Driving for Access Visits
[45] The mother’s claim to change her responsibility for driving is not specifically pleaded however I will deal with the matter on the merits, since no objection was raised at trial. I see no merit in the mother’s complaint that she should not have to drive the extra distance involved arising from the father’s move from Smithville to Hamilton. There was no clause in the order prohibiting the parties from moving and both of them have moved from their original homes. The mother now lives in St. Catharines, the father in Hamilton.
[46] The order required the parties to share the driving required to accommodate the father’s access. The agreement meticulously provides for shared driving except in inclement weather when the father would assume the obligation for that occasion. However, the increased driving time is not onerous. It is simply a matter of an extra 10 to 20 minutes per trip. The Queen Elizabeth Highway, which is the route that would be used to get to and from Hamilton is much better than the country roads to Smithville. In any event, the parties have made their agreement and must abide by its terms in the absence of a material change in circumstance which might warrant a change in the order. There are no such circumstances here other than the two moves, which are off-setting inconveniences to each party.

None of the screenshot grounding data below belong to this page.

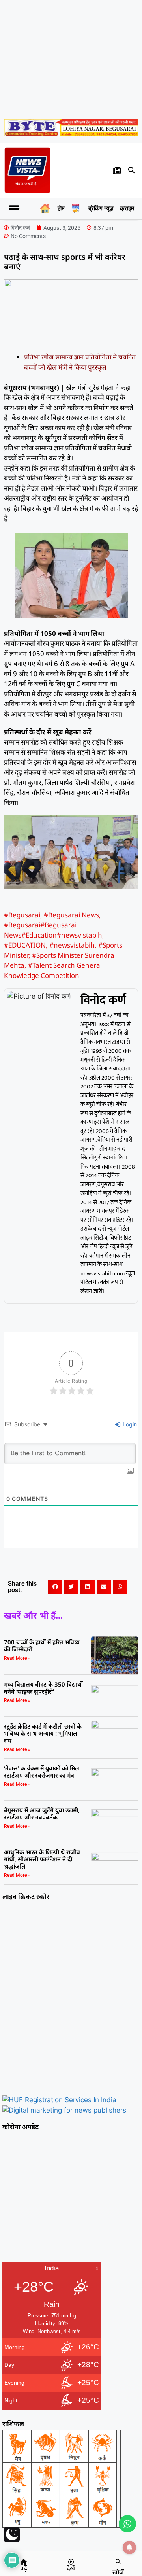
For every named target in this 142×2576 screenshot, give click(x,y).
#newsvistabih (72, 944)
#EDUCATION (25, 944)
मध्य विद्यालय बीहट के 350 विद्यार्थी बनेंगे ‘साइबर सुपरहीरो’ (43, 1687)
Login (129, 1424)
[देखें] (71, 2562)
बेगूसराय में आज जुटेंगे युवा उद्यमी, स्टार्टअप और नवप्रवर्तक (42, 1813)
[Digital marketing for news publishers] (64, 2110)
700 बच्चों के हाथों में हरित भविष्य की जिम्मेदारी (42, 1645)
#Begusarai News (71, 914)
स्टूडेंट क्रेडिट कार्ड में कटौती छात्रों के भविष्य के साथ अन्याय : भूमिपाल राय (43, 1733)
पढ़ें (23, 2568)
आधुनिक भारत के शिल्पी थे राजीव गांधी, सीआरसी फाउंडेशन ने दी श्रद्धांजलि (42, 1859)
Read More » (17, 1658)
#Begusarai (22, 914)
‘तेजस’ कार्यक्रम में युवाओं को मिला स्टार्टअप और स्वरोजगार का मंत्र (42, 1771)
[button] (131, 170)
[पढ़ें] (23, 2562)
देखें (71, 2568)
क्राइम (127, 208)
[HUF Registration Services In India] (59, 2100)
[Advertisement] (71, 58)
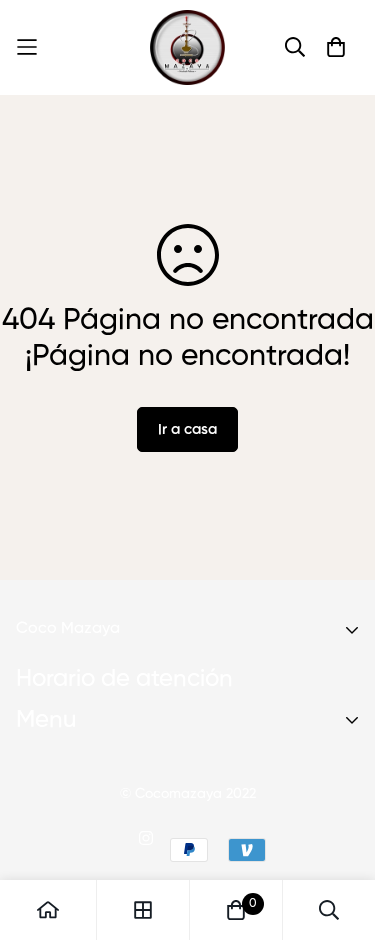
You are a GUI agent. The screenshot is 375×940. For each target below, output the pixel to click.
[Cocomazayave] (187, 47)
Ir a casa (187, 429)
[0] (236, 910)
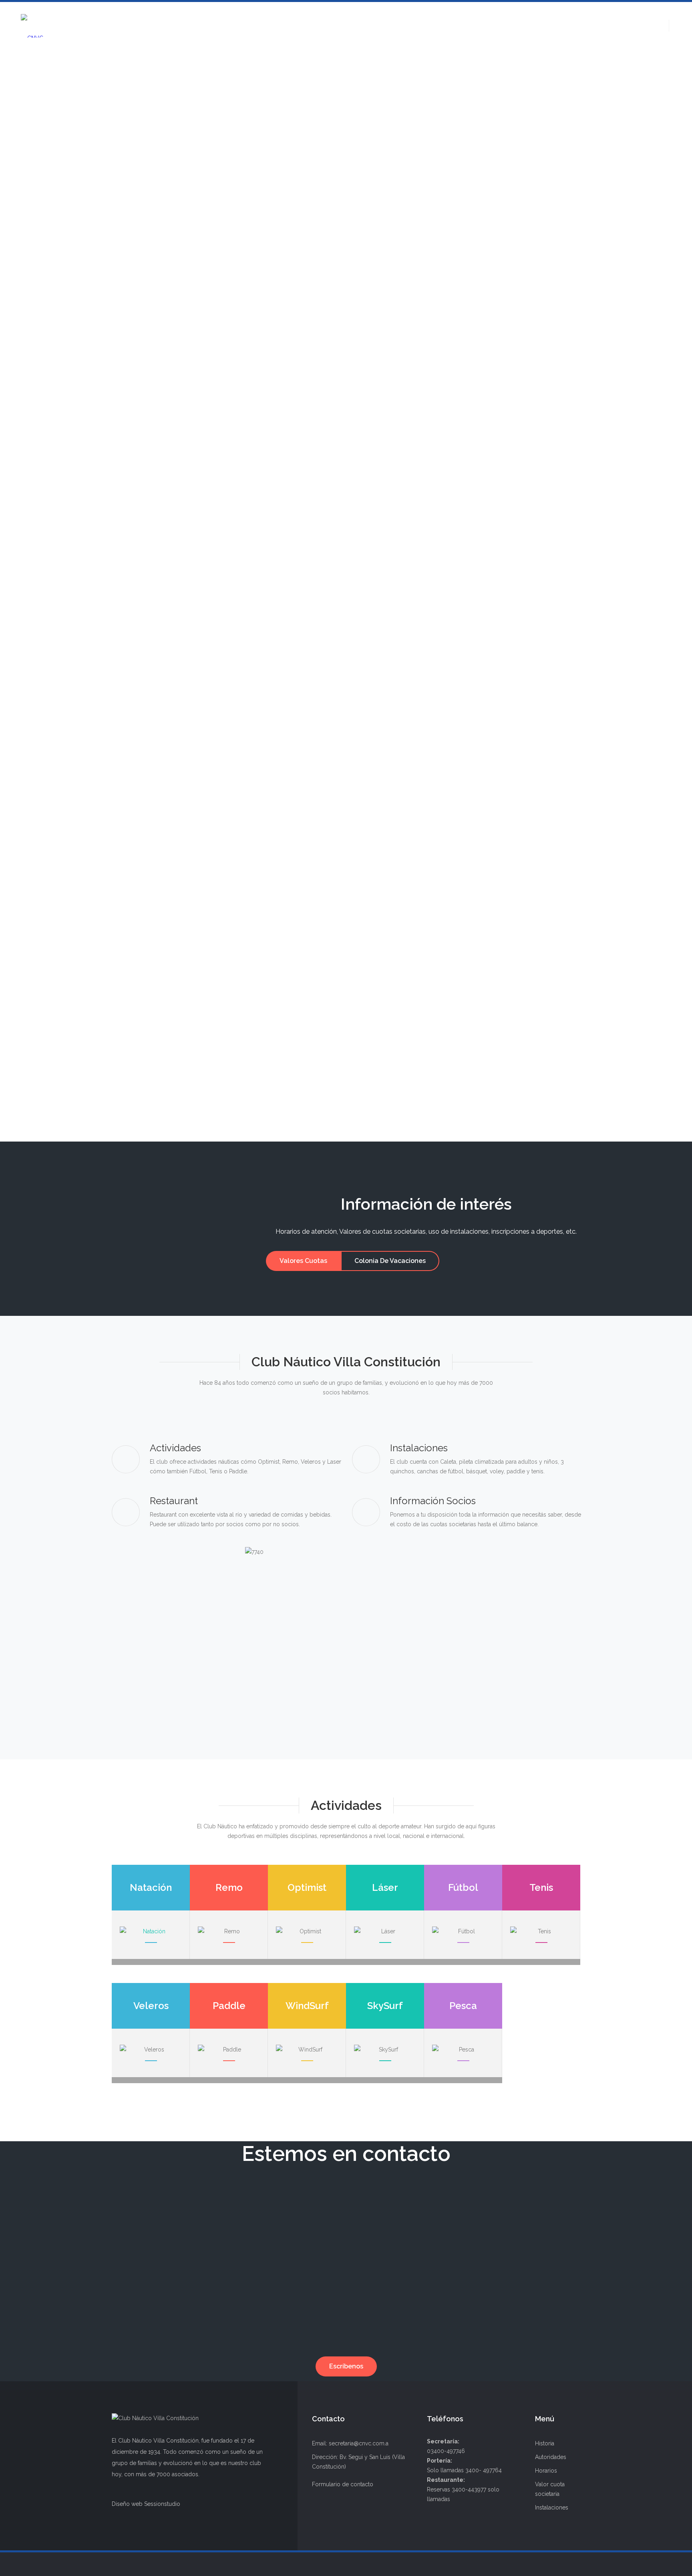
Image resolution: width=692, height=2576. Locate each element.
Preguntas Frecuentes (183, 581)
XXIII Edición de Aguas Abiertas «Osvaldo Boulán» (245, 665)
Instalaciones (551, 2507)
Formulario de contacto (342, 2484)
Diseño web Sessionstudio (146, 2504)
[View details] (346, 409)
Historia (544, 2443)
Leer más (148, 598)
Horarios (546, 2470)
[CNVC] (32, 26)
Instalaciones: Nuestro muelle (200, 1054)
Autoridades (550, 2457)
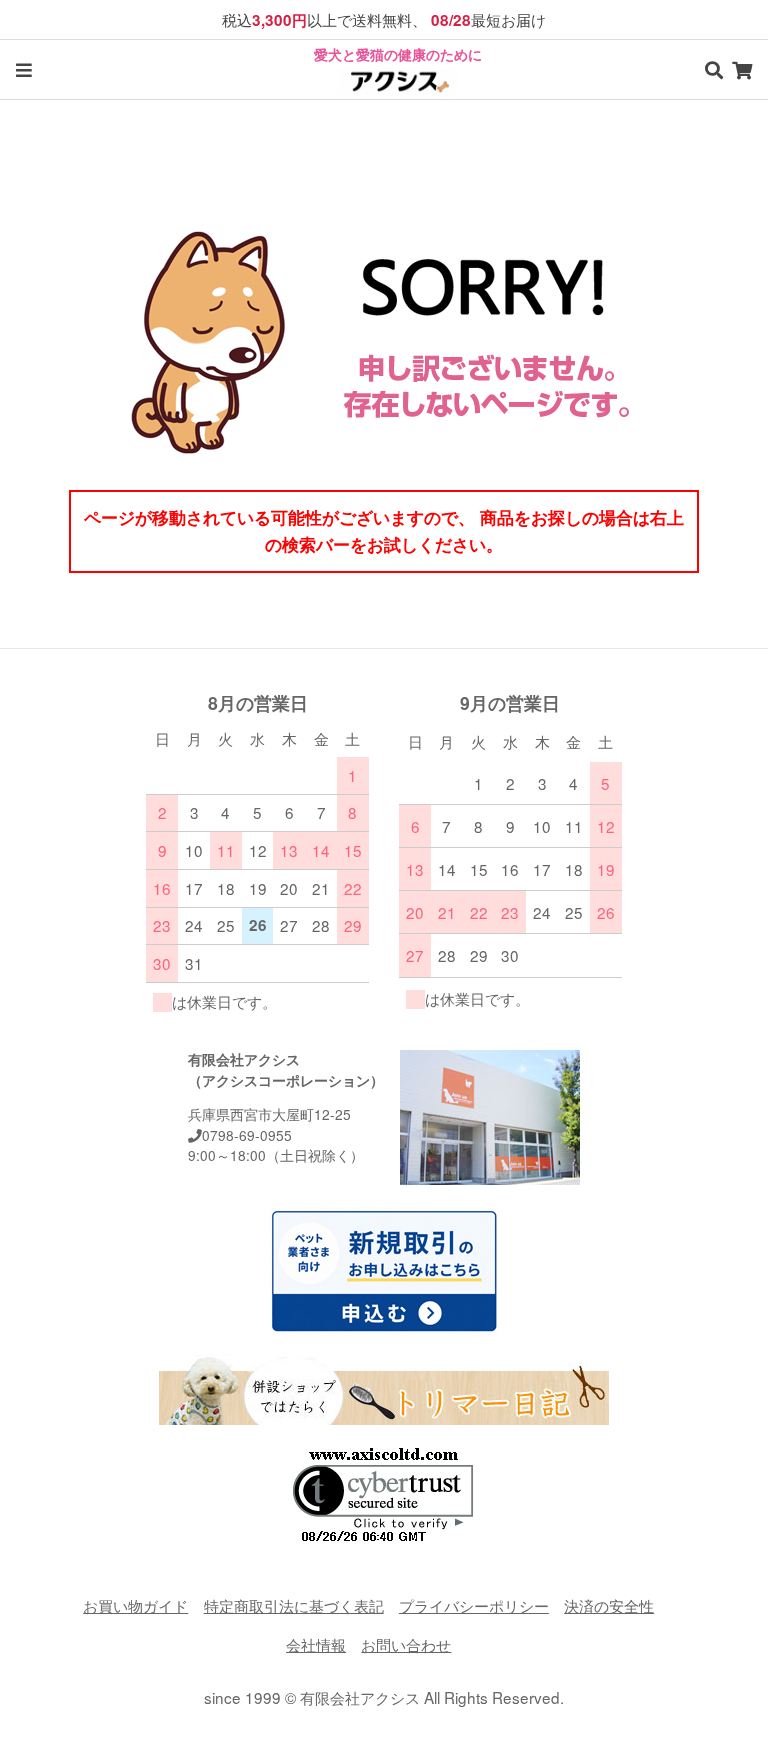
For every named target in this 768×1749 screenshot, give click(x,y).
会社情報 (316, 1644)
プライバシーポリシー (474, 1605)
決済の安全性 (609, 1605)
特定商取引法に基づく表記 (294, 1605)
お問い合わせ (406, 1644)
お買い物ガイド (135, 1605)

[47] Accordingly, the driving for access visits will continue to be shared by the parties, either by finding a point equidistant that is mutually acceptable or by alternating delivery and pick up of the children on each access occasion, other than the Monday night access which is only for a matter of a few hours. Transportation between the two parental communities on Mondays after school is not practical, and accordingly the Monday transportation should be shared but confined to the City of St. Catharines, unless the Monday access is on a school holiday in which case the normal house-to-house transportation shall be equally shared.
[48] If the parties cannot agree on costs, the mother may make written submissions as to costs within 15 days of the release of these reasons. The father will have 15 days after receipt of the mother’s submissions to respond. All such written submissions are to be forwarded to me, at my chambers at the Court House, 59 Church Street, St. Catharines, L2R 7N8. If no submissions are received within this timeframe, the parties will be deemed to have settled the issue of costs as between themselves.
Taliano J.
Date: September 26, 2013
[^1]: See the mother’s application dated January 10, 2008 [^2]: See Tab 8 of the mother’s Application Record [^3]: The mother’s employment income in 2010 was $13,000 which is $3,000 in excess of the exemption of $10,000 permitted by paragraph 37 of the order and which would seemingly have warranted a reduction in the husband’s spousal support obligation.